6. В ПОИСКАХ УТРАЧЕННОГО ВИТЬКА


   Телефонный звонок пробивался к моему сознанию долго и настойчиво – так спасатели пробиваются к погребенному под лавиной человеку. Наконец, не открывая глаз, я нашарил трубку и прижал к уху.
   – Спишь? – спросил бодрый Жгутович.
   – Сплю…
   – Значит, я тебя разбудил?
   – Разбудил…
   – Ну и хорошо – времени уже второй час…
   – Я до шести работал… Чего ты хочешь?
   – Ничего. У тебя кухня сколько метров?
   – Шесть. А что?
   – Так. Спросить, что ли, нельзя?
   – Можно…
   – Маловато…
   – Мне хватает…
   – Все равно маловато. Не умеют у нас строить. А ты, кстати, знаешь, что, по некоторым сведениям, масонство восходит к древним строителям Иерусалимского храма? Но это не доказано. А по новейшим сведениям… Нет, я лучше тебе зачитаю.

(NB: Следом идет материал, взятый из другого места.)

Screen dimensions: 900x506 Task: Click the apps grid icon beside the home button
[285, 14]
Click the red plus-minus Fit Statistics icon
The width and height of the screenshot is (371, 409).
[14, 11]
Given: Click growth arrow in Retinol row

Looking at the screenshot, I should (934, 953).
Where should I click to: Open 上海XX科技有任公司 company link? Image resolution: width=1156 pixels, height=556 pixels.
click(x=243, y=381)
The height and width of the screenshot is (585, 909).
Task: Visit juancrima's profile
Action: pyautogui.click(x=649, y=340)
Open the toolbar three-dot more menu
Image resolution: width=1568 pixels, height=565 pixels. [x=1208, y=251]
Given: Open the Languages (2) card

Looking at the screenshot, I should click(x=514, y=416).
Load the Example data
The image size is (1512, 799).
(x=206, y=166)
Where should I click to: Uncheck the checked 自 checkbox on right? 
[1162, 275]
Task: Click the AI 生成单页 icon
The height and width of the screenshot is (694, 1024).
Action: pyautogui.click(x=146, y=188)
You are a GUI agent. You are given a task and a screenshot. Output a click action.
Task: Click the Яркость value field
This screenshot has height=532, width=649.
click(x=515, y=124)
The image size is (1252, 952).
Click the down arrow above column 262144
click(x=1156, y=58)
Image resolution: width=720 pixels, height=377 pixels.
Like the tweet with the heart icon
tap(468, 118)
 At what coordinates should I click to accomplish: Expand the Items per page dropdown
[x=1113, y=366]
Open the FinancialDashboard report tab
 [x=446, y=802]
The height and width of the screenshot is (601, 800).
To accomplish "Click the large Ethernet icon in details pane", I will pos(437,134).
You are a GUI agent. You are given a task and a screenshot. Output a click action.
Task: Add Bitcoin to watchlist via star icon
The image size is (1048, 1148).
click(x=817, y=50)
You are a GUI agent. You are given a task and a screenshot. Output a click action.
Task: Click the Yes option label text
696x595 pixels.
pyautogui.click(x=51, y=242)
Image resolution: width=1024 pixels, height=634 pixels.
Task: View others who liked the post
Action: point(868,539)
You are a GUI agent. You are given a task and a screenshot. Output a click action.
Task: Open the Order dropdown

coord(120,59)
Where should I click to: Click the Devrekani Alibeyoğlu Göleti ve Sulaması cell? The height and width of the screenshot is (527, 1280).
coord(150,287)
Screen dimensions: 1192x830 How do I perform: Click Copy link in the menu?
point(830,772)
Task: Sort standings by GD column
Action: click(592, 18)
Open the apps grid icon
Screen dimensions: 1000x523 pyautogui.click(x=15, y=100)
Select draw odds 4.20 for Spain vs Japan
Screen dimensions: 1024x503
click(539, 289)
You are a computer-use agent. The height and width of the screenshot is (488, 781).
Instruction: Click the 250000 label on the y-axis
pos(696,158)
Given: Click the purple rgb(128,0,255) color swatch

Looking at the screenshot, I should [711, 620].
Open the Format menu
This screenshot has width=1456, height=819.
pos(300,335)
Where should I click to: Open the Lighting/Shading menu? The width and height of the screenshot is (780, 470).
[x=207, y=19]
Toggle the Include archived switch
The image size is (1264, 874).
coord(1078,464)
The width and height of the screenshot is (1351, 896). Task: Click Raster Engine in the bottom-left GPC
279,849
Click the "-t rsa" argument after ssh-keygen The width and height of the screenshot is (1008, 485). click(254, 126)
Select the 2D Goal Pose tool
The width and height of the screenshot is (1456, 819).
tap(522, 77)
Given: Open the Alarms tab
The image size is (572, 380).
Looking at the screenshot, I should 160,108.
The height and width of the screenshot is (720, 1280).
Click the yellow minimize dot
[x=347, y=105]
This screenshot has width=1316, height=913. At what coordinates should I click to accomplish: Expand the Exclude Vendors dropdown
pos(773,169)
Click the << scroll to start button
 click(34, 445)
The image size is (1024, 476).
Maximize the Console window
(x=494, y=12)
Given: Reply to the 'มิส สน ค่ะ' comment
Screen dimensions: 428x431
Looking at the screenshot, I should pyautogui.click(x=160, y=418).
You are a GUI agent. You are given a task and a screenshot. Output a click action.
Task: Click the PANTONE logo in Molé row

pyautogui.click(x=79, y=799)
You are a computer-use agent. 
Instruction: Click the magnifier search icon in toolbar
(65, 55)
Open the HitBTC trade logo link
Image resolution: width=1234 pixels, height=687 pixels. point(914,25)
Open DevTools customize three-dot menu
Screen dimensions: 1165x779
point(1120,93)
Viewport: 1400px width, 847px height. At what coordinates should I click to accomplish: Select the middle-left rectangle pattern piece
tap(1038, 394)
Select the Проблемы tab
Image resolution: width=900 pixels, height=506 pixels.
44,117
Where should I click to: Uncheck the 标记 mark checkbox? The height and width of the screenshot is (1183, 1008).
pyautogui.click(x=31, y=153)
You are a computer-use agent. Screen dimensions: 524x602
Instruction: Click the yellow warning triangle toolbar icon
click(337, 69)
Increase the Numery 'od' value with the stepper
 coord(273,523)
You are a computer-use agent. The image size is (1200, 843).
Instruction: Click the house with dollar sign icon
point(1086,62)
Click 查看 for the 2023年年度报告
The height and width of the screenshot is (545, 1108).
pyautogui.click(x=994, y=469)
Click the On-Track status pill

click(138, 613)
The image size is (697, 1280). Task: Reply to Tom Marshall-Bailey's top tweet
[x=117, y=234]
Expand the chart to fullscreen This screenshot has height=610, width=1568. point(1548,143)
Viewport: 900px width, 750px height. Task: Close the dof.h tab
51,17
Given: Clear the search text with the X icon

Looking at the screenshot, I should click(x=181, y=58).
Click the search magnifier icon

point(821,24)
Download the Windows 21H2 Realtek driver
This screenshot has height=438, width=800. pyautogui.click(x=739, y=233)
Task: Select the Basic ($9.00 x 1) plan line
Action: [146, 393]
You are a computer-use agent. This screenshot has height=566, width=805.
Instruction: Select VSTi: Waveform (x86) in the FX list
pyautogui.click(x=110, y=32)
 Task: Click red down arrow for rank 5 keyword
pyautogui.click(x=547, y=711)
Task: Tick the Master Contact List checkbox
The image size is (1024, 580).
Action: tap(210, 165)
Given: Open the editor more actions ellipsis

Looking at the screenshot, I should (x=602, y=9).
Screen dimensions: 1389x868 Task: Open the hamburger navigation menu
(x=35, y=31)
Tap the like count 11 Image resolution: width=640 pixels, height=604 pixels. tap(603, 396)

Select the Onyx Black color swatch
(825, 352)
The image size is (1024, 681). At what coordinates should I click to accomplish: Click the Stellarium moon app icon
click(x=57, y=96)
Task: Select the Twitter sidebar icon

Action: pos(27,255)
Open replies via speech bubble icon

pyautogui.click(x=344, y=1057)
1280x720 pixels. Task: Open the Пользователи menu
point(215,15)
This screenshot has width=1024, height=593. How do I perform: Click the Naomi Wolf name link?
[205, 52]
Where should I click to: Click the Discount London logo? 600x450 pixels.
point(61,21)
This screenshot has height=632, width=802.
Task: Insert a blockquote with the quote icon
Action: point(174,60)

Слушай! «Предками современных франкмасонов, носившими то же имя, были, несомненно, настоящие каменщики, и добавление к названию их ремесла слова „свободный“ имело первоначально профессионально-ремесленное, а не социальное значение.
   Свободными камнями, в отличие от обыкновенных, назывались в Англии более мягкие каменные породы, вроде мрамора и известняка, употреблявшиеся для более мягкой, барельефной работы…» Улавливаешь?
   – Что? – начиная просыпаться, уточнил я.
   – Если б наши дома строили свободные каменщики, кухни были бы просторнее. Не говоря уже обо всем остальном!
   – Тебя вчера жена тяжелым по голове не била?
   – Ты что! Даже наоборот… У тебя, кстати, «амораловка» осталась?
   – Нет, – соврал я.
   – Жаль. Между прочим, масоны очень большое значение придавали различным магическим напиткам…
   – Стасик, что с тобой случилось?
   – Ничего. Я просто вдруг подумал: а если ты выиграешь наше пари? Хотя, конечно, это невозможно, но я на всякий случай теперь решил перед сном читать страничку-другую из энциклопедии. Ты знаешь, безумно интересно. Подожди, я тебе сейчас про Тота Гермеса Трисмегиста прочитаю…
   – Не надо мне читать про Тота Гермеса Трисмегиста! У меня нет времени… О каком пари ты говоришь? – поинтересовался я, осторожно перебирая в памяти обмылки вчерашнего вечера.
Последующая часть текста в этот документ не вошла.